Gabby Beans gives an immersive and emotional performance as Monique, who ventures out of her suburban bubble with her very cautious father (Myles Walker) and brother (Raymond Anthony Thomas) to help her longtime friend Mavis (Emily Davis) in Queens. The decision to help Mavis is a bold one; we can feel the heaviness on everybody if not remember it immediately. And when Monique gets there, she sees a sick boy being carried in. This a very ominous sign, added by the heavy coughs that later come through the ceiling when Monique is tending to her friend.
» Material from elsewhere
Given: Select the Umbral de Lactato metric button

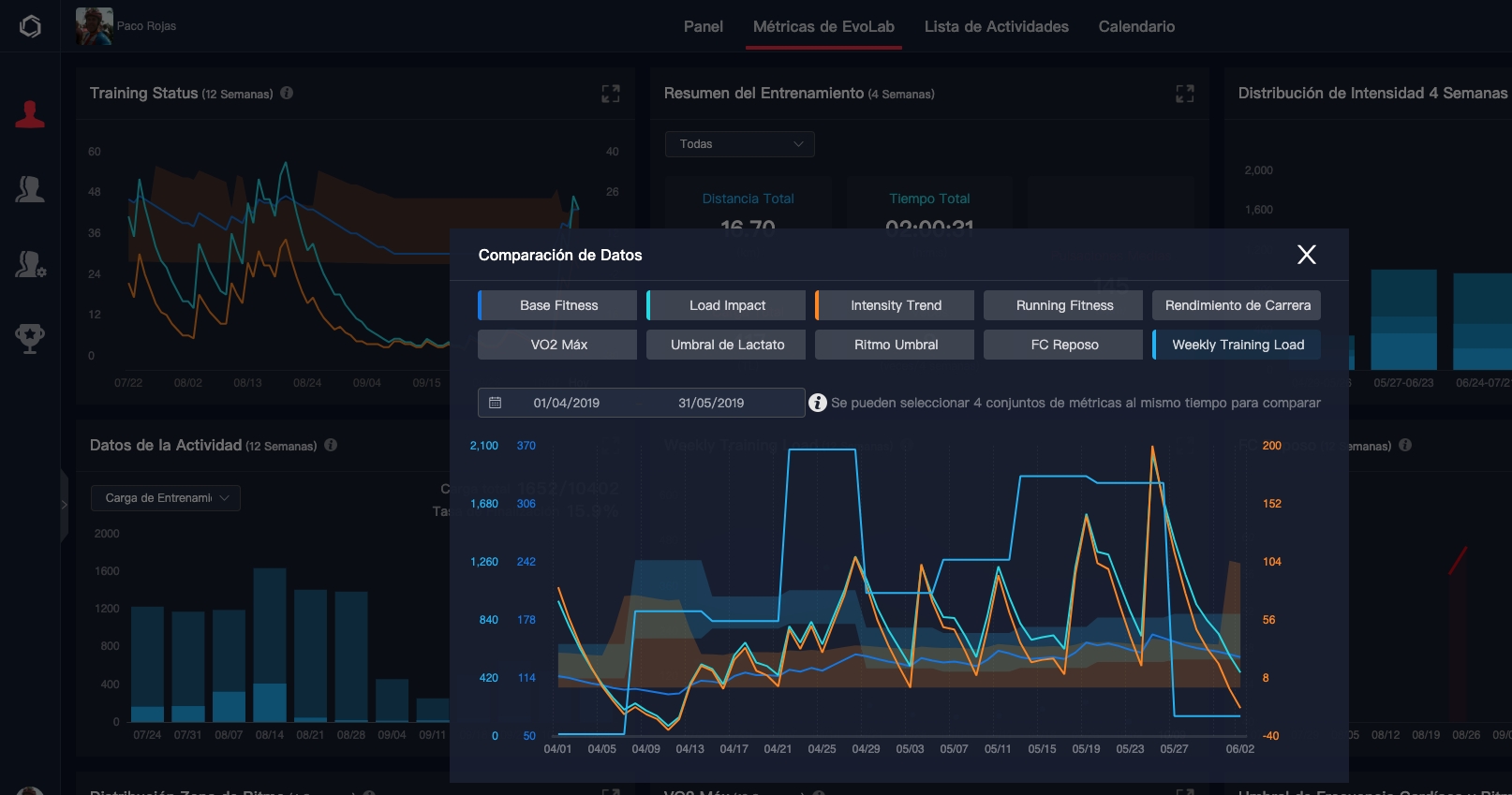Looking at the screenshot, I should point(727,345).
The horror with Mavis is of the more expressive but genre generic variety, involving a large hooded figure that comes in the night. But it eats at Mavis' state of being, expressed by her hollowed-out gaze and desperation.
Mavis' apartment is fit to give long, bad dreams, which are effectively drawn out and disorienting as the movie goes along. I’m not sure that all of the extensive nightmares built from COVID anxiety come together in their grand statement, but they are impressively made with the select pieces they have to work with (including a strong, small ensemble), and as accompanied by Mitton’s elaborate score. “The Harbinger” is the kind of horror movie that becomes personal for each viewer; if one is not afraid of its story's more tangible concepts, Mitton does a credible and careful job of evoking the lasting ethereal ones.
Alas, Rebekah McKendry’s “Glorious” is not as much fun as it sounds. In it, J.K. Simmons voices a gloryhole in a grimy rest stop bathroom that has been possessed by a long-winded, ancient demon whose name is wildly difficult to pronounce. The demon is in such a place for such a world-shattering reason, but he needs the help of one pre-destined schlub, Wes, played with too much comic broadness by Ryan Kwanten. After setting up the aching break-up pain within Kwanten’s character, the movie gets into its main focus, the gloryhole.
It’s a tricky feat to make this visually exciting, and the editing and cinematography do give a sense of movement and dynamic within this small space, creating a light show of purple and blue and shadows all before it goes heavy on the H.P. Lovecraft monster effects. The gloryhole also is decorated with a successfully disturbing image of its monster, with a mouth of circular teeth, many freaky eyes, and long snake-like beasts from its head.
But it’s the story that lets the cosmically gross promise of this movie down, starting with the reams of dialogue that either fill in demonic exposition or have Kwanten not believing this weird hellish experience he is in. Once Wes understands that he's not being pranked, he desperately tries to get out, and Simmons just keeps talking. It’s only amusing for so long before it becomes draining, and Simmons’ Audiobook-ready voice delivery feels like an incomplete joke. The writing by Todd Rigney, Joshua Hull, and David Ian McKendry can only do much to make a feature out of something that would be so much punchier as short, especially as we don't dread whatever might eventually happen to Wes, who we care less and less about.
"Glorious" also shows an uglier side when it throws in another character—a Black man—for story purposes that better modern horror productions are more conscious to avoid. (For starters, he's just there to ask questions. I won't spoil the rest, but maybe you can guess.) You can watch “Glorious” on Shudder when it premieres on August 18, but it's this chapter that should make the streamer’s “Horror Noire” documentary a higher priority.